Thanks for your thoughts, Grannie. I'm afraid there are a whole lot of people like you that would be happier with enough to be comfortable. Instead, we got a 17 day party, and probably years of debt and cutbacks.

I was kind of thinking of Tommy Douglas when I wrote this. People like him make me patriotic. Guys like our premier and our gold medal winners, well, not so much.

Luke said...

dude, the worst part was that y'all didn't even have snow. i mean, when we USAers roll up there, we want a clear field to win our 37 medals (an winter olympic record mind you). so screw your tired, your poor, your tired masses yearning to breathe free, and make sure we have snow and a McDonald's. and a starbucks.

oh... and a shop full of culturally mispurposed images so we can act like we know what your country is all about when we return home.

oh! and so we can act like our health care system is superior because of the cuts that had to be made in order to finance these games.

your superior American friend,


p.s. sarcasm much?

Grannie said...

Hey Luke - cute!!

shallowfrozenwater said...

you were one guy who definitely spoke to me about making sure to remember the poor while the Olympics droned on. we have a different perspective on this matter because i did watch and enjoy the Olympics, i just want you to know that i often thought about this dilemma as i thought about the poverty issues that the Olympics created and/or ignores. i'm still thinking about it and i thank you for helping to challenge me on this one.

Al said...

Sorry we were a little shy on the snow, Luke.

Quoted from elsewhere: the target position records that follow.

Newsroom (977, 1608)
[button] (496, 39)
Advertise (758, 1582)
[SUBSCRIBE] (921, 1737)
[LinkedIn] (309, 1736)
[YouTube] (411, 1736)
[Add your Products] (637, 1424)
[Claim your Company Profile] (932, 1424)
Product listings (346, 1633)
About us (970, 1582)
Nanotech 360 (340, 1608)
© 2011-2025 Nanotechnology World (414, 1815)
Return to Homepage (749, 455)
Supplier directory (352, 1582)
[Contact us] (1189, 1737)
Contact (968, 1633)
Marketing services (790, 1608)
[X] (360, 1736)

But we had to let y'all know that once you cross the US Canadian border you don't immediately end up in the Arctic!

But I'm sure we had more than enough McDs and Starbucks.

Did you hear about our going-out-of-style Olympics mittens? They were made in China, I hear.

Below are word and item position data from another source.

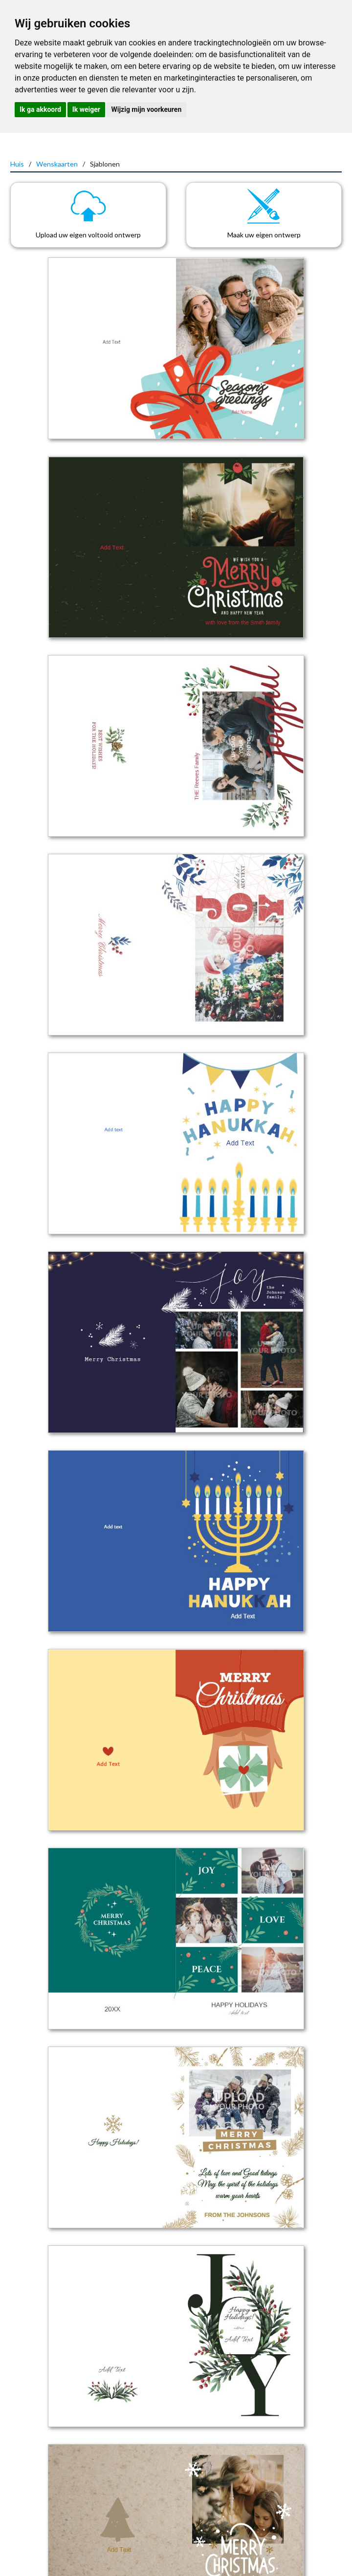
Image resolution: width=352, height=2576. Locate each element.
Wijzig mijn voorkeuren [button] (146, 109)
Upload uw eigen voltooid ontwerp (88, 235)
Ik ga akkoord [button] (40, 109)
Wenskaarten (57, 164)
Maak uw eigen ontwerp (264, 235)
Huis (17, 164)
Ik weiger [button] (86, 109)
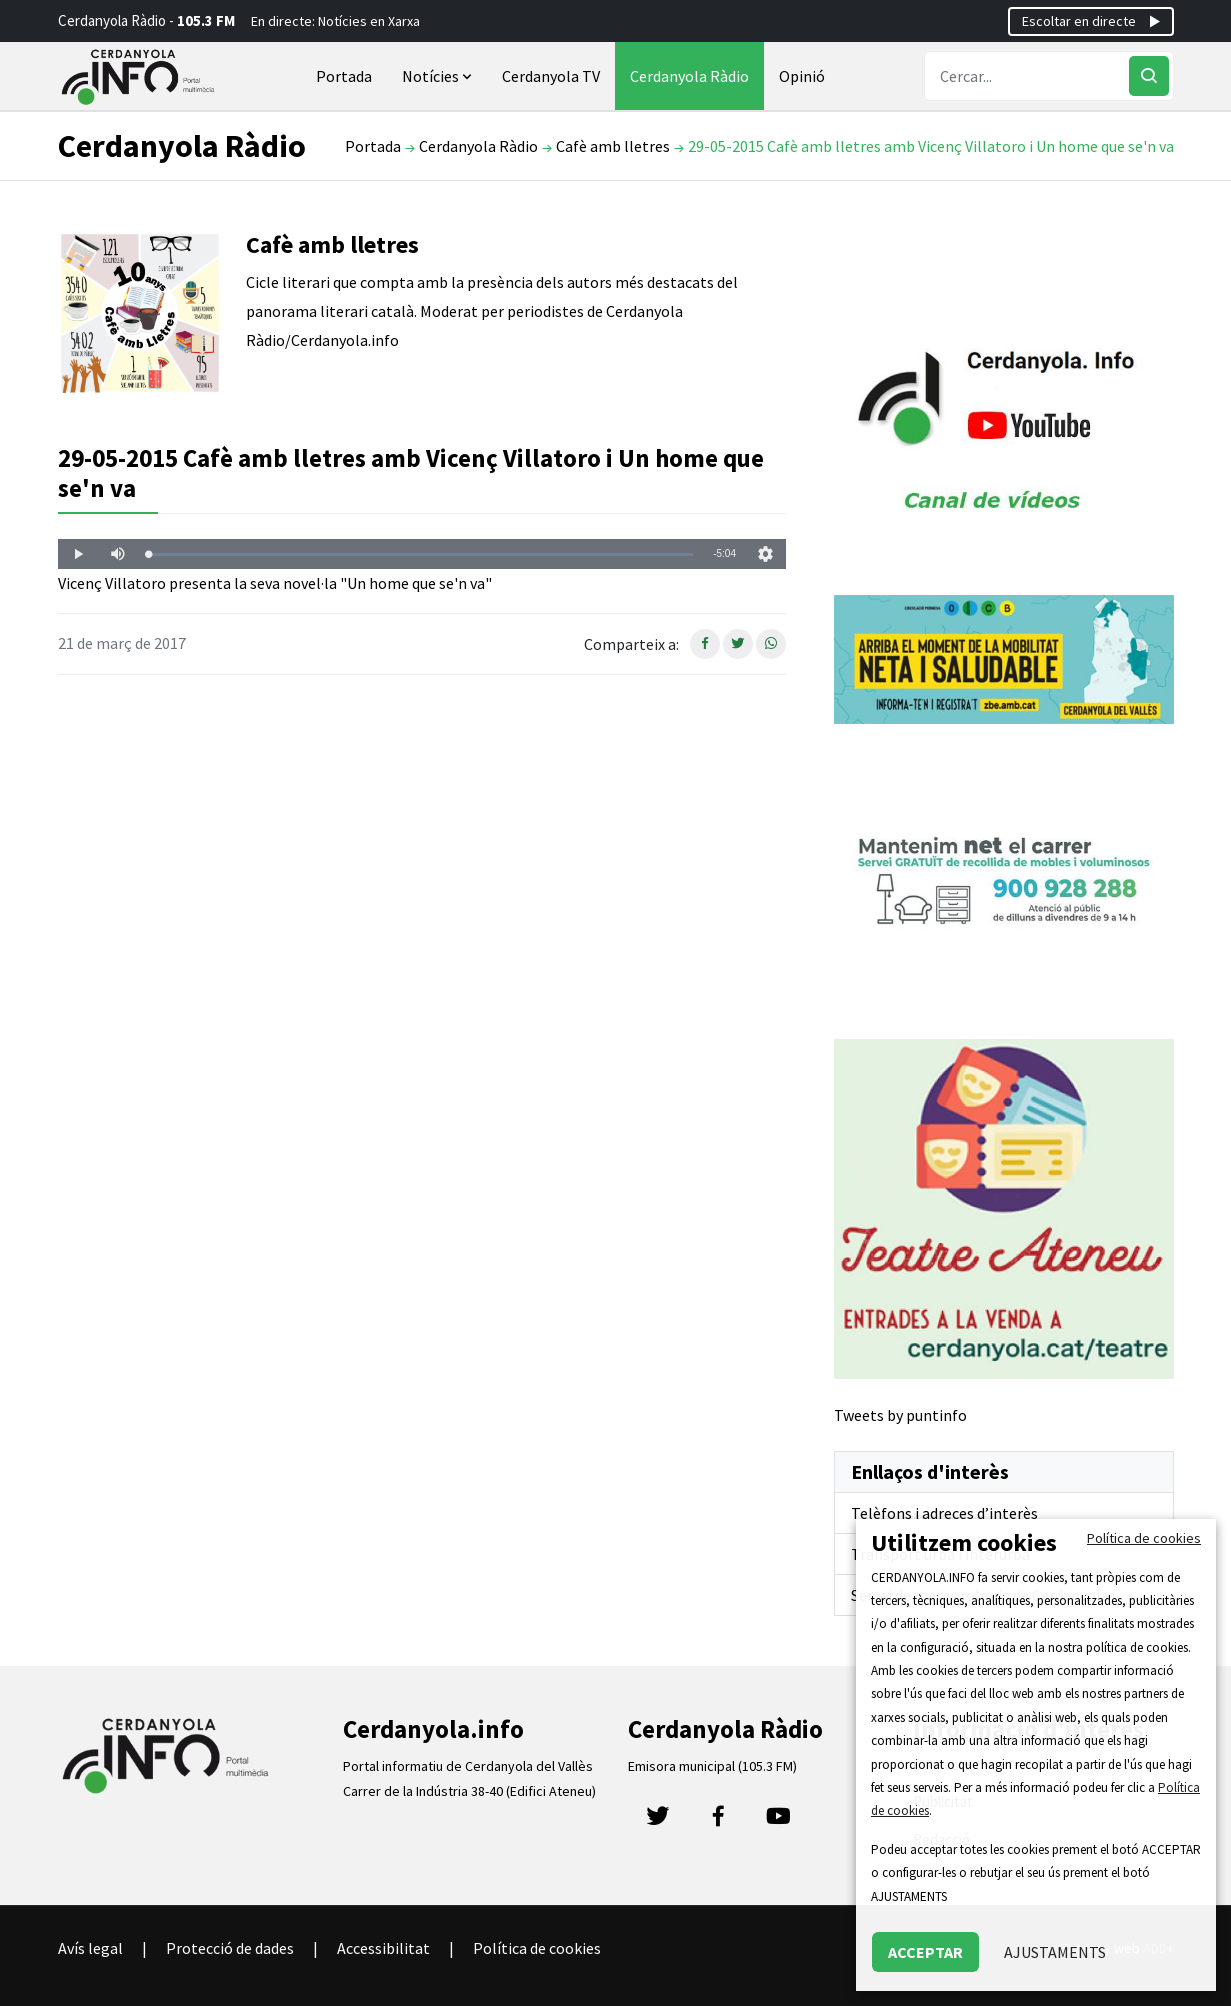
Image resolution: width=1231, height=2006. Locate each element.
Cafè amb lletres (613, 146)
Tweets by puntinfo (900, 1415)
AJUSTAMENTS (1055, 1952)
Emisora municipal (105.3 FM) (712, 1766)
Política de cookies (537, 1948)
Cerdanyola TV (551, 76)
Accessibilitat (383, 1948)
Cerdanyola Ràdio (689, 76)
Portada (344, 76)
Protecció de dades (230, 1948)
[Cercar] (1149, 76)
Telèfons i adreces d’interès (944, 1513)
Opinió (802, 76)
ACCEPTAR (925, 1952)
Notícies (439, 76)
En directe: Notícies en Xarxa (335, 21)
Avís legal (90, 1948)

Good luck on the superior health care!

Ian, that's all I could hope to do. Since you are slightly addicted to hockey, I couldn't expect you to not watch!

Mark (under construction) said...

Enjoyed the viewing over here but when the crowd and the noise dies down ... we look once gain upon our nakedness.

jstainer said...

Great post.

Must admit that as a massive hockey fan I have been really struggling with the cognitive dissonance going on between my love for a multi-million dollar professional sporting league, and my desire to actually dig in and enter into the suffering of others.

They seem mutually exclusive to me, and yet I love my hockey so much! Keep these kinds of posts up, they keep me thinking and challenge me to keep pushing back against my own selfishness.

Al said...

Good point, Mark. Perhaps seeing the nakedness again might rouse us to greater action. I hope.

Joel, glad to have your thoughts. I admit, it's not as difficult for me since I don't tend to be much of a sports fan. I appreciate your open heart, and I can only hope others come to that same place. I think the thing that really hurt during the Olympics was the wholesale sellout by most Christians. People who should at least be open to see the issues of injustice, etc., but seemed blind to it all. Thank God for those who are standing up for the little guy.